* [Exercise goal] Every line that contains "utilização" must be located and copied from the data.

---- Entries shown

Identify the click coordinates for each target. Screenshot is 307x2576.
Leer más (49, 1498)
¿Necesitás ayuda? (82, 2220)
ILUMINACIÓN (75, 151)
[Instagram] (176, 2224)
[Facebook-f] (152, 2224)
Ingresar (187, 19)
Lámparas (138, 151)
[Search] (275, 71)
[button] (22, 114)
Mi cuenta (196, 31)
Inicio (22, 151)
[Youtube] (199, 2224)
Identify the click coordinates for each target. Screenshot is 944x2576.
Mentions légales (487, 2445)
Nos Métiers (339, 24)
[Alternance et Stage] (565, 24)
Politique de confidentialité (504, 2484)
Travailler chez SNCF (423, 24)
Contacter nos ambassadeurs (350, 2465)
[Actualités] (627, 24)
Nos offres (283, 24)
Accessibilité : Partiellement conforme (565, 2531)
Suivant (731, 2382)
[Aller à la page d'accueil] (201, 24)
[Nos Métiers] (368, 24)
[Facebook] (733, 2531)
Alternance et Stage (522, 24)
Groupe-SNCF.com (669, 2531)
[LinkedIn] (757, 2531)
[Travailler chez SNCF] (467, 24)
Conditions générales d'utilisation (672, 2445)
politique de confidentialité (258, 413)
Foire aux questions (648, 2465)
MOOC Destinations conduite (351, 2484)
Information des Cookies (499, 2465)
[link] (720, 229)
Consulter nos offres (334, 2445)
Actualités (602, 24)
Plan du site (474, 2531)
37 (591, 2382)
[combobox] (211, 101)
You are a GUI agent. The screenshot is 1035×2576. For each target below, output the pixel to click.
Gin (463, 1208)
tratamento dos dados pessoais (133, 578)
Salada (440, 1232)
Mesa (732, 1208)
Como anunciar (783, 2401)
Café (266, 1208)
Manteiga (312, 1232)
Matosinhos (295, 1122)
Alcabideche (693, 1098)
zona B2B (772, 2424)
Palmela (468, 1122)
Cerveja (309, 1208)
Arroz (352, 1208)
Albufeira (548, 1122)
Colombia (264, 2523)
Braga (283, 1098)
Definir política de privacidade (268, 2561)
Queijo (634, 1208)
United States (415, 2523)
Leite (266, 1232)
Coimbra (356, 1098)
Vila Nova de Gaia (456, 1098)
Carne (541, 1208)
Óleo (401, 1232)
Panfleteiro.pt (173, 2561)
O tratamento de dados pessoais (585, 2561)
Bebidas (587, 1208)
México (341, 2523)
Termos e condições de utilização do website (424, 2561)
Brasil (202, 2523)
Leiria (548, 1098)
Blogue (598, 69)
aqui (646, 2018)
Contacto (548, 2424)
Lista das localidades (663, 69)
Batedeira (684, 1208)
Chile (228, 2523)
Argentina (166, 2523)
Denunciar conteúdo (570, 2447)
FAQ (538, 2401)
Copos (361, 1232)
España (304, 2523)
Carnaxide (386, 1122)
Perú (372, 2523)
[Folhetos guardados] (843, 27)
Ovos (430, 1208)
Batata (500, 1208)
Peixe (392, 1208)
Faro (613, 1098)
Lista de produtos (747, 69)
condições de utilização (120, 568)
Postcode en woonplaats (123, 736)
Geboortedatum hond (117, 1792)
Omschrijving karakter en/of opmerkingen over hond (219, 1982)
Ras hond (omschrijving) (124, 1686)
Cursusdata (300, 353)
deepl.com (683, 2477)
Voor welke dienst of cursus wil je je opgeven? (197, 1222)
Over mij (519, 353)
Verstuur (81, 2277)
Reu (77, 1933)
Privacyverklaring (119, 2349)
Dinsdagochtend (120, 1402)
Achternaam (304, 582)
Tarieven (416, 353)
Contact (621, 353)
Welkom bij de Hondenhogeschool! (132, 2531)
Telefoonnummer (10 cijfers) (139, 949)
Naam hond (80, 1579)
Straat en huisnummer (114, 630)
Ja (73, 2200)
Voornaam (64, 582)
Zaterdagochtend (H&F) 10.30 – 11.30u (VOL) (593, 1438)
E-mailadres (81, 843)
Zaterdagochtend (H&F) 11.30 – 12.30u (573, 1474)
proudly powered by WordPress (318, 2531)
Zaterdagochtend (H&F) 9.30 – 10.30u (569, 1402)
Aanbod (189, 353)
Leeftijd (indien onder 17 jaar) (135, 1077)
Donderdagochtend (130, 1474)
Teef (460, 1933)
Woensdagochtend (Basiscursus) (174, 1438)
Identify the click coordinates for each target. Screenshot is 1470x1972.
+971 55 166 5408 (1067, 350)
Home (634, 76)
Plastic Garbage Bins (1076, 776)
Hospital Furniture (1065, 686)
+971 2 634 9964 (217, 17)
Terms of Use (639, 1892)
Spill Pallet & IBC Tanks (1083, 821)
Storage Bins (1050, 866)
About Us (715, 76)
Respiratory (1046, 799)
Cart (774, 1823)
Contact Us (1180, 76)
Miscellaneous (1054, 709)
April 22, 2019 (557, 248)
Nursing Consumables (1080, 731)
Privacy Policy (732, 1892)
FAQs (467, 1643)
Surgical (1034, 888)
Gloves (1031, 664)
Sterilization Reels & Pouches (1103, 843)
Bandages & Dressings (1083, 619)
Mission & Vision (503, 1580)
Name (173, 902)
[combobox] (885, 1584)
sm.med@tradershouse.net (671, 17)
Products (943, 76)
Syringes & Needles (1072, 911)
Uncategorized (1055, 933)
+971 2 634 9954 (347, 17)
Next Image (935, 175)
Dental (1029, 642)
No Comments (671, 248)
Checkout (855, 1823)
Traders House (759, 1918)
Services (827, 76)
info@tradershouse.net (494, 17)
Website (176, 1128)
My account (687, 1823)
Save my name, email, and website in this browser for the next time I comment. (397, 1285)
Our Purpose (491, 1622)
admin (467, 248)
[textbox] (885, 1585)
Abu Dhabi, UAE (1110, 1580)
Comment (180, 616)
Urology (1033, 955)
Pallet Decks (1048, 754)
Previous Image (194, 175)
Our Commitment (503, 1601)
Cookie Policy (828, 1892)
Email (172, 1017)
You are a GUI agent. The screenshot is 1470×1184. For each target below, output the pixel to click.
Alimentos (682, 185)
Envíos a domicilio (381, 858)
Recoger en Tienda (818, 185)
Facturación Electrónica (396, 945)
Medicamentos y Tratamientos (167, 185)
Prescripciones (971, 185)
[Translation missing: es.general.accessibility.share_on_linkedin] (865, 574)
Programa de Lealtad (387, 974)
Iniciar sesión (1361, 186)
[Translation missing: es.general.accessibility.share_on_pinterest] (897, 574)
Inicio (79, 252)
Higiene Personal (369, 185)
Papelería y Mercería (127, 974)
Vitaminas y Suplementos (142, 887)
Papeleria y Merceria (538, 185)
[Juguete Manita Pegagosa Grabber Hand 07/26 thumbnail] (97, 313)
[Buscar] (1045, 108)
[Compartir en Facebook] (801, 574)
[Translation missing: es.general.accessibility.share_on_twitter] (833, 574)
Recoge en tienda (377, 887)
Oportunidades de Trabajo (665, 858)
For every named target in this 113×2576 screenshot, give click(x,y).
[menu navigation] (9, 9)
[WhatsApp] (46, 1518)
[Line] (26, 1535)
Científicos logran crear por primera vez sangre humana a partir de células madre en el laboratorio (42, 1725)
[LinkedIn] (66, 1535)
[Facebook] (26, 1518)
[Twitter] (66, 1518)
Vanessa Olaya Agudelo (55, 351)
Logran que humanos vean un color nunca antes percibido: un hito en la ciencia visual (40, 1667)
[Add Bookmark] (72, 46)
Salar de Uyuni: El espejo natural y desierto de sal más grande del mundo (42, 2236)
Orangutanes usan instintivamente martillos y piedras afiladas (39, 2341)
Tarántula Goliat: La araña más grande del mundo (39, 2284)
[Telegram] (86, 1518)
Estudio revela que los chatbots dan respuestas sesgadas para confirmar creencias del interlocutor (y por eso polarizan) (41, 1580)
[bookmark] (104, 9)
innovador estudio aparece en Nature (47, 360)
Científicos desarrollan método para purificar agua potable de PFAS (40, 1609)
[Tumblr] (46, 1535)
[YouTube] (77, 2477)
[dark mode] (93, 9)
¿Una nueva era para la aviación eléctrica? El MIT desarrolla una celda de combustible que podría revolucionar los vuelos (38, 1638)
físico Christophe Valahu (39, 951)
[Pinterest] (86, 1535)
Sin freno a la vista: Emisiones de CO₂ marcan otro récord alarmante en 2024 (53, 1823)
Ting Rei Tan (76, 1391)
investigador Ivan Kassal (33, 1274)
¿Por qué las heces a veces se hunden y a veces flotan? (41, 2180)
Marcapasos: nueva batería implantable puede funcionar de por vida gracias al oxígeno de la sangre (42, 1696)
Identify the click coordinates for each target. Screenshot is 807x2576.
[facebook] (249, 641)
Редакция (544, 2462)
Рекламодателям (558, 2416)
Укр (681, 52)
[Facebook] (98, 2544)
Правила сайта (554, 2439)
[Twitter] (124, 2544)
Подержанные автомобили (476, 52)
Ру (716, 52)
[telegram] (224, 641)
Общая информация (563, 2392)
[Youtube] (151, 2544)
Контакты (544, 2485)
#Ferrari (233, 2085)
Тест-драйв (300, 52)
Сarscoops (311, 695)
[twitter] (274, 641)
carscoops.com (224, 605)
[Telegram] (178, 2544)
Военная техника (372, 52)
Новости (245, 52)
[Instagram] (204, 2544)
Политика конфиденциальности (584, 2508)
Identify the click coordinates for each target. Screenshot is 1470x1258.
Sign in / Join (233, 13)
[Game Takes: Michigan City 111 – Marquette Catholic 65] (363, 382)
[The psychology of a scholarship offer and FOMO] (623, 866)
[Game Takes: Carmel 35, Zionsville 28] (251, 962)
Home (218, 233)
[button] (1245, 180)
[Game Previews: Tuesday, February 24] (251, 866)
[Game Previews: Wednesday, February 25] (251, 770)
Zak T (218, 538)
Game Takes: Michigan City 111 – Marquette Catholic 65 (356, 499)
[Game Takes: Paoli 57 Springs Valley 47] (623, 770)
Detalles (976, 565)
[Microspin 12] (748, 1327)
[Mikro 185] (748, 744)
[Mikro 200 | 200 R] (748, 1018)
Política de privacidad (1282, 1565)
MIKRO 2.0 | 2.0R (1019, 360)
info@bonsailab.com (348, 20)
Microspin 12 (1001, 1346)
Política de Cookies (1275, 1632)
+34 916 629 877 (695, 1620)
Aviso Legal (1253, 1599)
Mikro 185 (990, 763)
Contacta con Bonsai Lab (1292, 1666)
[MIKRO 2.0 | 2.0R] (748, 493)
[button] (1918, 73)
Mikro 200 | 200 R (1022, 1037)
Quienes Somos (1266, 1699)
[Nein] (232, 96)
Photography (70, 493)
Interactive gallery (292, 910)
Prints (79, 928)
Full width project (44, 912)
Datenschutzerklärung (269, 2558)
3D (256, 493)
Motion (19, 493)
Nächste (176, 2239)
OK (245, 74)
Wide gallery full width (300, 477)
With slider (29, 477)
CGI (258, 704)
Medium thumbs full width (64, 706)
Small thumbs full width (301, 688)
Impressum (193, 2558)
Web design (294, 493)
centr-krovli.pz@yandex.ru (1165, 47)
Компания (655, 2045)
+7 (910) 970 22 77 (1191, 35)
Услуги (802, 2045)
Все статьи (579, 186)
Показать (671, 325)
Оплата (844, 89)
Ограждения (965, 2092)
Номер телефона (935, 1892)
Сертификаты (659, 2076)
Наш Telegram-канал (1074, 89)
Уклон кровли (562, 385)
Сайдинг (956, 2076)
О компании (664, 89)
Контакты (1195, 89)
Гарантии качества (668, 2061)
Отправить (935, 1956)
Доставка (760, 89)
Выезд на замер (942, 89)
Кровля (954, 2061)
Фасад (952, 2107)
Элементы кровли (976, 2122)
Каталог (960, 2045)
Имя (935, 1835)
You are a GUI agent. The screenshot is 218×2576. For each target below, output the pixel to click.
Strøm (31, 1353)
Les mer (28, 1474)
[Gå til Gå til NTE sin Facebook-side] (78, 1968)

--------

* [Output of the task]
Termos e condições de utilização do website (424, 2561)
condições de utilização (120, 568)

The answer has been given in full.